Oggi abbiamo il piacere di presentarvi in anteprima il videoclip di Unità, nuovo singolo di Cardo per la label Dischi Rurarli. Unità è una canzone che parla di unione, di un concetto di unità perduta che tra due persone può estendersi a tutti e paradossalmente alla situazione globale che stiamo vivendo. Più attuale che mai quindi, la canzone è un inno all’unità, la forza delle canzoni di Cardo si racchiude spesso in un inno emblematico e significativo del brano. Così anche in questo.
Cardo lo conosciamo bene, abbiamo lanciato il video del suo primo singolo “Portami al mare” quasi due anni fa, ma al di là di questo abbiamo seguito il suo percorso sin dagli anni dei Botanici. Siamo amici e dato che qualche giorno fa chiacchierando in direct sono venuti fuori un po’ di argomenti interessanti, ho deciso di sfruttare l’occasione di questa anteprima per fare con lui un po’ di considerazioni su alcuni temi particolari oltre che parlare del suo nuovo singolo.

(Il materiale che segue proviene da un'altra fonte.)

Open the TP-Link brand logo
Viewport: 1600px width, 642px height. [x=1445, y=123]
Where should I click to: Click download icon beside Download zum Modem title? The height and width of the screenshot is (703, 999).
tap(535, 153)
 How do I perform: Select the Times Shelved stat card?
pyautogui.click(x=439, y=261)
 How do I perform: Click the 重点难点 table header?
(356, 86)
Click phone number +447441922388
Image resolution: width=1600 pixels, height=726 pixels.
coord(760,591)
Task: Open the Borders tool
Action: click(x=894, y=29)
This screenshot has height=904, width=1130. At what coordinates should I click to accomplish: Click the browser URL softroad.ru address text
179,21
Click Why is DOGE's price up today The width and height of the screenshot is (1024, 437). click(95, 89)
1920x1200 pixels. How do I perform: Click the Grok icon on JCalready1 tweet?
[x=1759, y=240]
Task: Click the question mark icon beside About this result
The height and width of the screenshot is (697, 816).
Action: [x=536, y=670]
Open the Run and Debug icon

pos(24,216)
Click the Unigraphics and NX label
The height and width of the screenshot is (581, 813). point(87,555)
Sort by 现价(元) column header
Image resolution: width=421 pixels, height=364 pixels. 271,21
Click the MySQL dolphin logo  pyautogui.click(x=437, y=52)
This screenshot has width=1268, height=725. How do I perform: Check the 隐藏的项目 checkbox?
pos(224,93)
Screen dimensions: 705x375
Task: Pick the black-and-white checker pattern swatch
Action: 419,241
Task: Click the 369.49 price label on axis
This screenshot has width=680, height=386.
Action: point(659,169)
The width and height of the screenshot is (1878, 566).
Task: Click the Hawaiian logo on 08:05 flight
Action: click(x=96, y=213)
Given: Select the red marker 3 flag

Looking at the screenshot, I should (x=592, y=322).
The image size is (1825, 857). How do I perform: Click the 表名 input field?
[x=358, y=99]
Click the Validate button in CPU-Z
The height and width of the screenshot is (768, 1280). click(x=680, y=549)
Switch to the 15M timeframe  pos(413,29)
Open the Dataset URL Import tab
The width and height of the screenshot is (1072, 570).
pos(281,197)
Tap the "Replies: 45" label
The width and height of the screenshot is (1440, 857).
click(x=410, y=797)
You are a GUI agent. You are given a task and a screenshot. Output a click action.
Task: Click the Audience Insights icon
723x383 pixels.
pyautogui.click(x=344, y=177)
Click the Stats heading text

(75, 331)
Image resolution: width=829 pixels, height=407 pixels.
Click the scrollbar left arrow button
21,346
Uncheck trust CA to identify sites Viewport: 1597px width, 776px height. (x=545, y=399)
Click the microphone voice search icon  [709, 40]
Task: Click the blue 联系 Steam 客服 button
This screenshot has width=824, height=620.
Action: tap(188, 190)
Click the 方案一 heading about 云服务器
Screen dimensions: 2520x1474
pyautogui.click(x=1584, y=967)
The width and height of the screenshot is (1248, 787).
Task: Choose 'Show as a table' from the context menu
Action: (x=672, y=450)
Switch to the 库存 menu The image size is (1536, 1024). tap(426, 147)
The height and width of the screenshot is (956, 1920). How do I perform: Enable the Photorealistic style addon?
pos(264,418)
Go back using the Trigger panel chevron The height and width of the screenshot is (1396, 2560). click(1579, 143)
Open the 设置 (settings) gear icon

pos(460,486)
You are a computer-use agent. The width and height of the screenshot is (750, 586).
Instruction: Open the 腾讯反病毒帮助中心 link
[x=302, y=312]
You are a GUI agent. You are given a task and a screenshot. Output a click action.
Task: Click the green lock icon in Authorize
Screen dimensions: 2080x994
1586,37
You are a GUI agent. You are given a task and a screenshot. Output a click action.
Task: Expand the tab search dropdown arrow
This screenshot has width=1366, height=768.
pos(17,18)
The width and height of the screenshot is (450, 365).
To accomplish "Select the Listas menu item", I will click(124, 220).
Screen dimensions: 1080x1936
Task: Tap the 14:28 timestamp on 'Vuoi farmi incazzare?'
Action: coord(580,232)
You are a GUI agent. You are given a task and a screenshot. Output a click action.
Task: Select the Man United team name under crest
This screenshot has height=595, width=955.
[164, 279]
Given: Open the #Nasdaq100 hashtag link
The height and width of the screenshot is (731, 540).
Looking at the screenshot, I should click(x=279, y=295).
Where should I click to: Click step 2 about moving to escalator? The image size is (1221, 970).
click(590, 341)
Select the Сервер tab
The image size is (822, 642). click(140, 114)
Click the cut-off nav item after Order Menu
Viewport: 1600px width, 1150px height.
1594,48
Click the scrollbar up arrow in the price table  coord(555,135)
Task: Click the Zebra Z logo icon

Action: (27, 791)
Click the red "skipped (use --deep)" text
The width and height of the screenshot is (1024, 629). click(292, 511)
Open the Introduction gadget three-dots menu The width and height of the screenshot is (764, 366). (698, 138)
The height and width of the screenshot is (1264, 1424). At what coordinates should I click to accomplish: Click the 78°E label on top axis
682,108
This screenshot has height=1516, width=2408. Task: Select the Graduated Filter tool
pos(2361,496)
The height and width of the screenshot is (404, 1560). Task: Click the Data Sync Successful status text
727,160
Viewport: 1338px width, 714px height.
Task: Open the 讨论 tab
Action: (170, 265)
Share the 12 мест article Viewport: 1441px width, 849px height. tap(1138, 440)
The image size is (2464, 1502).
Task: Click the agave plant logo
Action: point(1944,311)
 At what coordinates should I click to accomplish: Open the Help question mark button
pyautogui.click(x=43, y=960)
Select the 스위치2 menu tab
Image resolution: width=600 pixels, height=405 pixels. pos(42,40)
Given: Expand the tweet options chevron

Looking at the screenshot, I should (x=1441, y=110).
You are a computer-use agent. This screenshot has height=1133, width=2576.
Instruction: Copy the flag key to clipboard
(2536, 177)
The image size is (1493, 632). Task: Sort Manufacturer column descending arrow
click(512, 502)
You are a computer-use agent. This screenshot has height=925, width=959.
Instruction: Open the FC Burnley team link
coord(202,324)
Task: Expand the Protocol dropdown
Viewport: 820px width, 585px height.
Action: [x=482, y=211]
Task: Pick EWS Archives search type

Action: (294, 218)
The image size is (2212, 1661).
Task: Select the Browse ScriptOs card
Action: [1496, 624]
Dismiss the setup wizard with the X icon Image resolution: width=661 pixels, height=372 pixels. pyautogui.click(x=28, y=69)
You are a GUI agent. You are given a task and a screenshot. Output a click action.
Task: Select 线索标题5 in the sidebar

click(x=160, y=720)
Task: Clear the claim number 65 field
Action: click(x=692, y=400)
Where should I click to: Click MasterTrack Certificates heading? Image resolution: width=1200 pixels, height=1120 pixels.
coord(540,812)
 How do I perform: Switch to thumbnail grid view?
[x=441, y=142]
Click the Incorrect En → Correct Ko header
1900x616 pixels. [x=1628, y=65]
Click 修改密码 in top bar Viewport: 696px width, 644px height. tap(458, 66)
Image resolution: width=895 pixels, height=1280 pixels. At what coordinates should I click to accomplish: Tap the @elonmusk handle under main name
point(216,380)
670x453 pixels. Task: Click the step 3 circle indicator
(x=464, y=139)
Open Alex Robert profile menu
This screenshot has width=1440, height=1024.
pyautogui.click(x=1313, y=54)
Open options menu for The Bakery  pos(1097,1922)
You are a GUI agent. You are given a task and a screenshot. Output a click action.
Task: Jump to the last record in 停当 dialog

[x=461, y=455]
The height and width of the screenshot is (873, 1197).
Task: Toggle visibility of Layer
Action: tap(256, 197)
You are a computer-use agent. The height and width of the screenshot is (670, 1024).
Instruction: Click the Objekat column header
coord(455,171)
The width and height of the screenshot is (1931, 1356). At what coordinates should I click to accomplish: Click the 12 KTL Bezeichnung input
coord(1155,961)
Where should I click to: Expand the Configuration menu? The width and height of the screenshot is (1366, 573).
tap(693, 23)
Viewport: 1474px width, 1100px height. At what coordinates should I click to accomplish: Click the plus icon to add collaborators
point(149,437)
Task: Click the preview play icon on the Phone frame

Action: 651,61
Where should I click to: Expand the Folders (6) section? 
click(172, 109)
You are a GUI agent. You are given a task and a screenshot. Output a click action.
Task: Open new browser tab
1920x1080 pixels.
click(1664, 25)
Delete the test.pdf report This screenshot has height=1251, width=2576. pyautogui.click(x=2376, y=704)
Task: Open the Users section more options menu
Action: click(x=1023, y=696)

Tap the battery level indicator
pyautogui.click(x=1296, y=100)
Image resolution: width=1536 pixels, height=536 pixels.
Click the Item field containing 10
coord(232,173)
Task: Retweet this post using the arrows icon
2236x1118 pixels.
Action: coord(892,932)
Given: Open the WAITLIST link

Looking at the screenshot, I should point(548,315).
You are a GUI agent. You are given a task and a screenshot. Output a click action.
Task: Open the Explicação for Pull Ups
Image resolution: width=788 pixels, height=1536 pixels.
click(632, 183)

Mirko raccontaci “Unità”, come nasce il brano e il video che oggi presentiamo in anteprima?
Unità nasce come un un inno all’unità. Riflettevo su quanto oggi fosse difficile riuscire a mantenere un legame di qualsiasi tipo, amore, amicizia e quanto l’unione tra le persone sia spesso labile, “ci si dimentica in fretta” come dicevo in “Dammi da bere“. Il brano nasce quindi su questa riflessione, nel mentre pensavo ad una festa dell’unità alla quale partecipai qualche anno fa e da qui ho costruito questa sorta di metafora, un gioco di immagini e di parole che poi è l’inno del brano stesso e il ritornello: “i più uniti alla festa dell’unità eravamo io e te, che più uniti di così non si può, come ci siamo persi”. Unità quindi è un inno all’Unità.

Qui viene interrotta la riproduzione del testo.